Und dann machst du an diesem Montag das neue Angus & Julia Stone Album an und musst es fast, aber nur fast wieder ausmachen, weil es dir beinahe, aber nur beinahe die eh zur Zeit im Bauch sitzende Sprache verschlägt, nicht einmal die Töne an sich sondern wie alles zusammen kommt und passt, also diese Lieder zu diesem Sommer, in meinem Ohr klingen sie, als würden sie versuchen, etwas abzuschütteln, einen Fuß vom Boden zu bekommen (und nicht drauf, so wie die meisten, es geht ja immer um Bodenhaftung, aber manchmal, das muss ich euch sagen, da geht es vor allem darum, hoch zu kommen, mit der Wange vom Boden hoch und mit der Hüfte vom Boden hoch und mit dem Fußrücken vom Boden hoch, weil sich das Parkett sonst eindrückt, also jahrelang und wenn man gar kein Tattoo haben will, also wenn man seine Haut, wie sie ist, eigentlich gerne mag, dann ist das nichts Gutes, dort über Monate zu liegen, und dann hängt das eigene Überleben davon ab, nicht mehr liegen zu bleiben, den Rücken rund zu machen, damit der Stein hinunter rollt und zwar über die Seite und nicht in die Kniekehle, denn die Kniekehle hat eh schon genug mitgemacht, der reicht es langsam, die gilt es zu schonen, ist auch mal gut jetzt, deswegen über die Seite und dann hoch, irgendwie aufstehen, das ist die Rettung, nicht irgendeine sondern deine, jeder darf heulen dabei, jederzeit).

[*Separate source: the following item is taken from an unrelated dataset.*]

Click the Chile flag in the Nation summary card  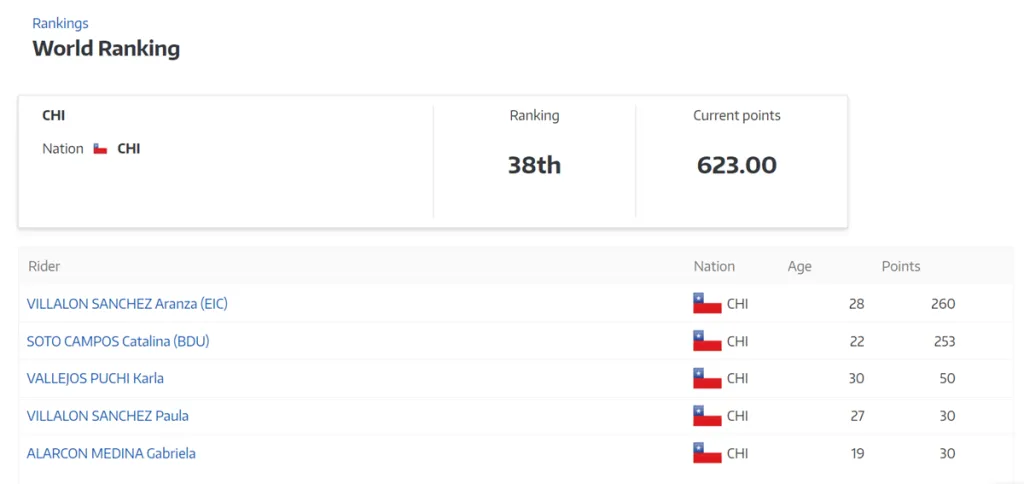coord(100,149)
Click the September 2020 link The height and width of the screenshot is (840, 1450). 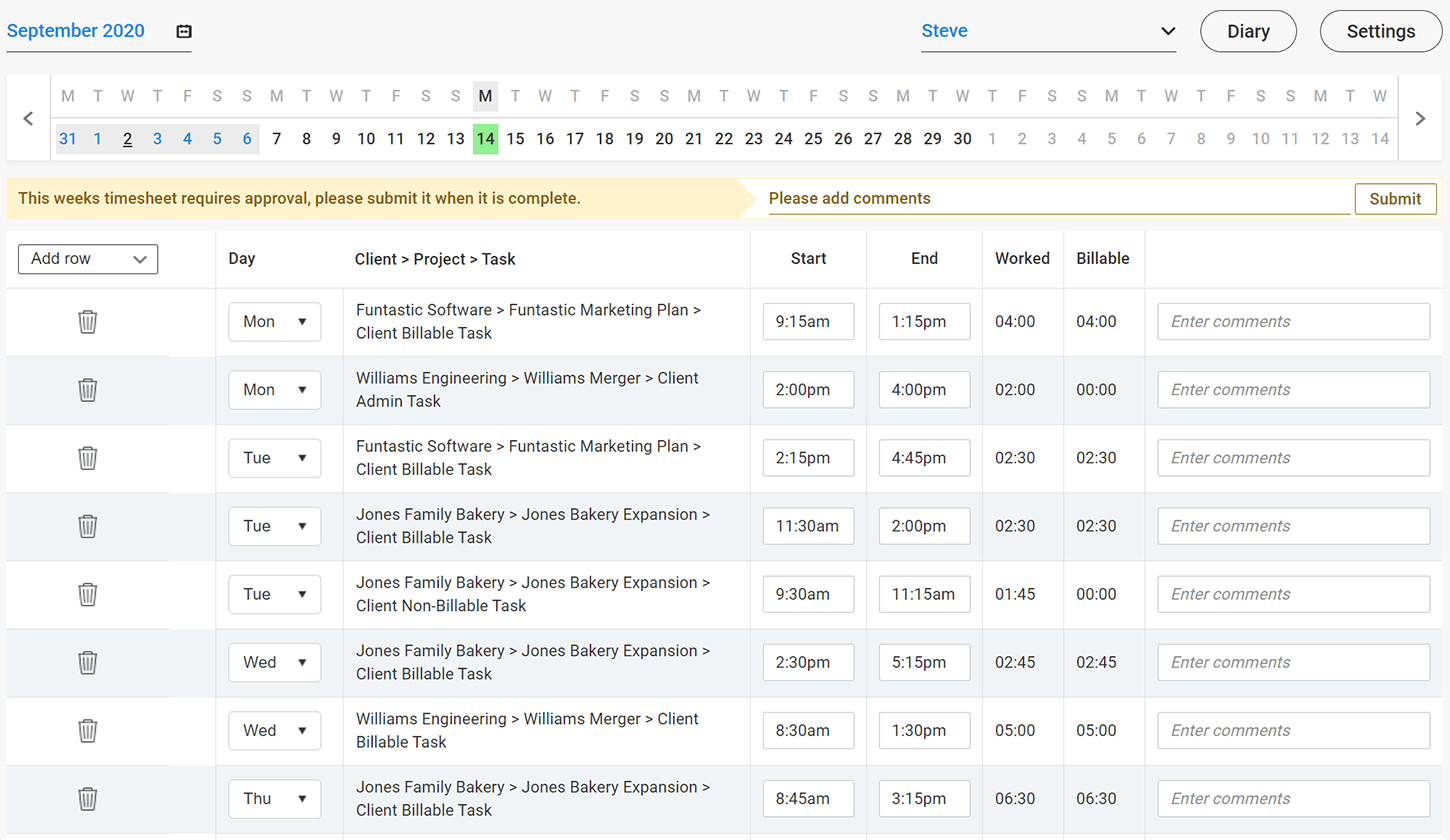pyautogui.click(x=76, y=31)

Und dann stehst du zur blauen Stunde am offenen Fenster, das man heute zum ersten Mal seit Tagen wirklich wieder öffnen kann, weil es kühler und nicht noch wärmer wird dadurch im Zimmer, und es läuft ‚Wherever you are‘ und du legst dir selbst die eine Hand auf die andere, weil es sein muss, dass man sich hält, meine ich, das darf nichts Fremdes sein, man darf sich nichts Fremdes sein, jedenfalls nicht zu lange, jedenfalls nicht zu oft.

Hauptsache etwas spüren, anti-cool sein, anti-abgefucked, also nicht tot. Sich jeden Tag für Leben entscheiden. Nicht genug Angst haben, um damit aufzuhören; viel zu viel Angst haben, damit aufzuhören.